My conclusions based on cursory observation

  • The data is recording the locations of the cell towers, not yours.
  • If you don’t have a data connection, locations aren’t calculated.
  • Cell information isn’t saved and locations calculated once you have data again.

A theory on wildly inaccurate results

Figure 2, below, shows locations in Sweden I’ve never been anywhere near in my life - mainly the ones down the west coast and southeast coast away from the big clumps.

I once visited a hotel with free WiFi. My iPad, only having WiFi to base its location on, put my position smack on a Travelodge hundreds of mies away. Turns out the base station used was moved from that Travelodge and the location never updated.

I wonder if the same happens here? It doesn’t seem implausible that cell towers are moved around without having their location updated in the relevant database.

My opinion

Location data is an incredibly personal thing. Coupled with a timestamp, you can infer all sorts of things about a person, and there have been several projects that can predict the location of a person based on historical location information like this. That they seem to be collecting cell tower data as opposed to your own location makes this less bad, but Apple really need to make it crystal clear to users that they’re storing this information in cleartext all the time they’re using their phones.
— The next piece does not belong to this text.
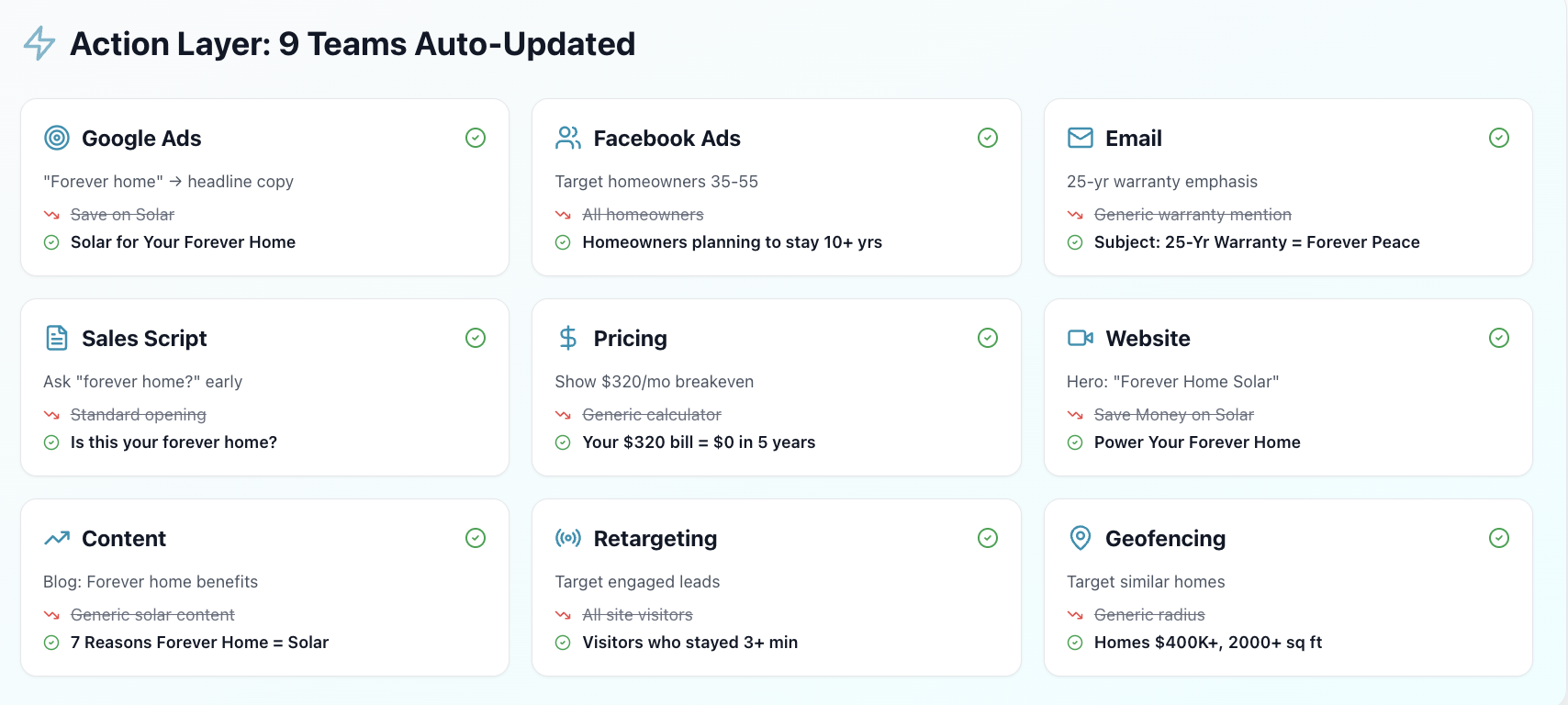Click the Pricing dollar sign icon
Viewport: 1568px width, 705px height.
[x=568, y=338]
I’m not against the collection of this data at all. I understand that this sort of data is recorded all the time, either on the handset in question or by the networks themselves. My beef is that this data is being saved, seemingly permanently, unencrypted and in plain view for anyone to see, without telling me. It may well be buried in the license agreement nobody reads through, but that’s not really an excuse.
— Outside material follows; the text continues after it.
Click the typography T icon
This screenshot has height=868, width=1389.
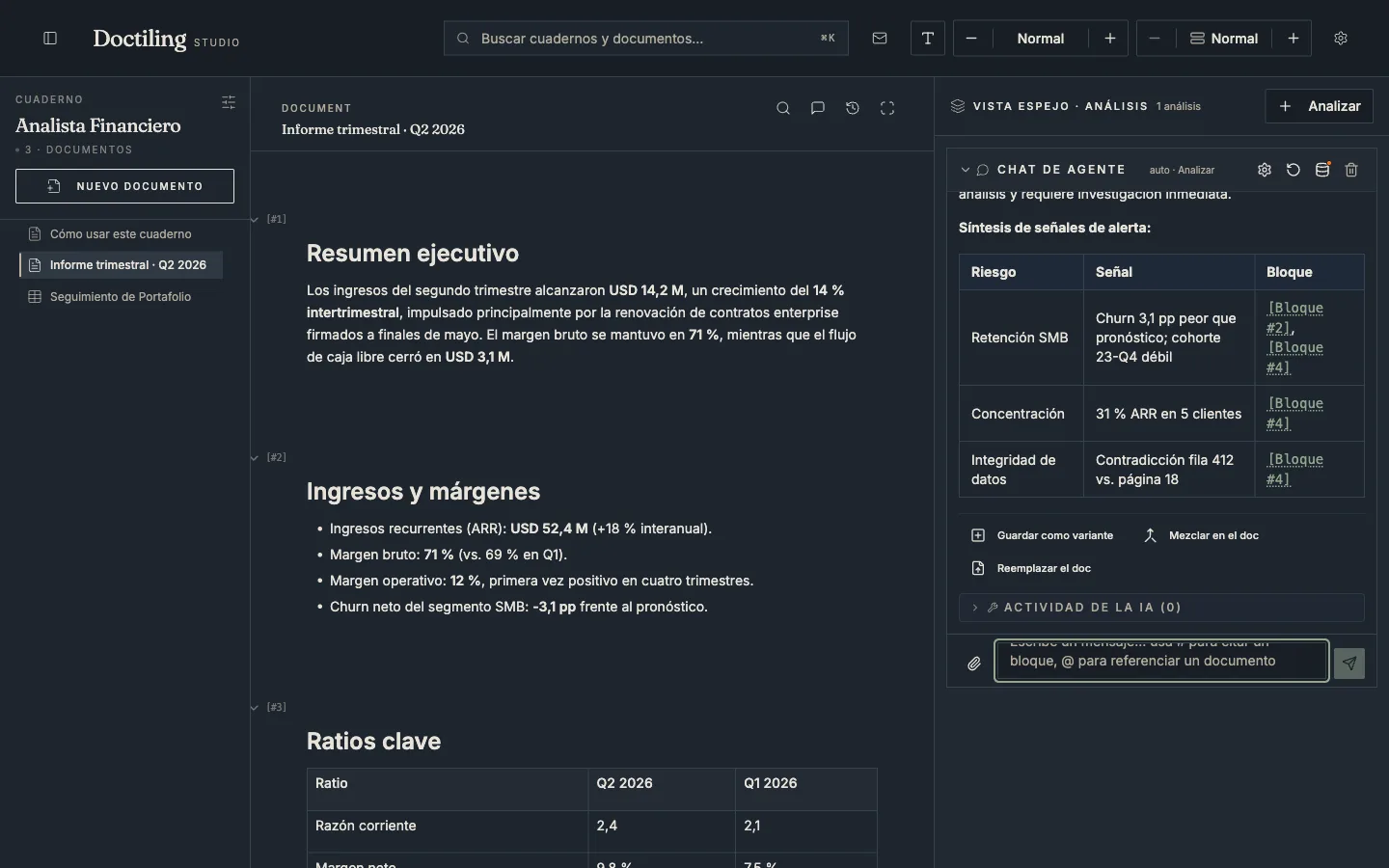point(928,39)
Interesting parts of my location history

Figure 1: Driving through Germany. We stayed overnight down near Belgium, then drove through Germany the next day before arriving near Hamburg for another overnight stop. I had Data Roaming switched on for a while at our stopovers, and occasionally switched it on throughout the drive to check Twitter.

Figure 2: Driving through Sweden. My data is on permanently in Sweden, of course, so the are a lot more cell towers here. There’s a very interesting hole in the data towards the South, which isn’t a one-time thing — this data was collected over three separate trips through the country: one in August 2010, the other two in March 2011.

Figure 3: Sailing past England. This data is from two separate trips, both in March 2011, on a ferry from Denmark to the UK. The ferry sailed along the British coast before heading over the North Sea to Denmark.